• Singap Med J · Apr 2014

    Case Reports

    Ostraceous and inverse psoriasis with psoriatic arthritis as the presenting features of advanced HIV infection.

    • Rochelle Lorenzo Castillo, Geraldine Zamora Racaza, and Francisca Dela Cruz Roa.
    • Section of Dermatology, Department of Medicine, University of the Philippines-Philippine General Hospital, Taft Avenue, Manila, Philippines. shellycastillo@gmail.com.
    • Singap Med J. 2014 Apr 1; 55 (4): e60-3.

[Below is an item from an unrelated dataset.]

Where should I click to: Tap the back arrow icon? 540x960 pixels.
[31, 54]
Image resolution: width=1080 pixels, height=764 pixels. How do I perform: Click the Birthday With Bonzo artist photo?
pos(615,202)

    AbstractKnowledge of both the common and atypical presentations of human immunodeficiency virus (HIV)-associated dermatoses may be helpful in arousing suspicion of HIV, especially in patients with no reported risk factors. Herein, we report the case of an otherwise healthy, nonpromiscuous 29-year-old man who presented to our institution with an eight-week history of plaques with oyster shell-like scales on the trunk, extremities and genital area. The plaques were associated with fever, and intermittent knee pain and swelling. Initial diagnostic tests were suggestive of drug hypersensitivity syndrome, and the patient's condition improved with treatment using oral prednisone. However, the lesions recurred when the dose of prednisone was tapered, even after the culprit drug had long been discontinued. Repeat skin punch biopsy and arthrocentesis revealed a diagnosis of psoriasis vulgaris with psoriatic arthritis. Due to the atypical presentation of psoriasis, the patient was counselled to undergo HIV testing, which came back positive. Clinicians should be attuned to the skin signs heralding HIV/acquired immunodeficiency syndrome, in order to facilitate early diagnosis and treatment.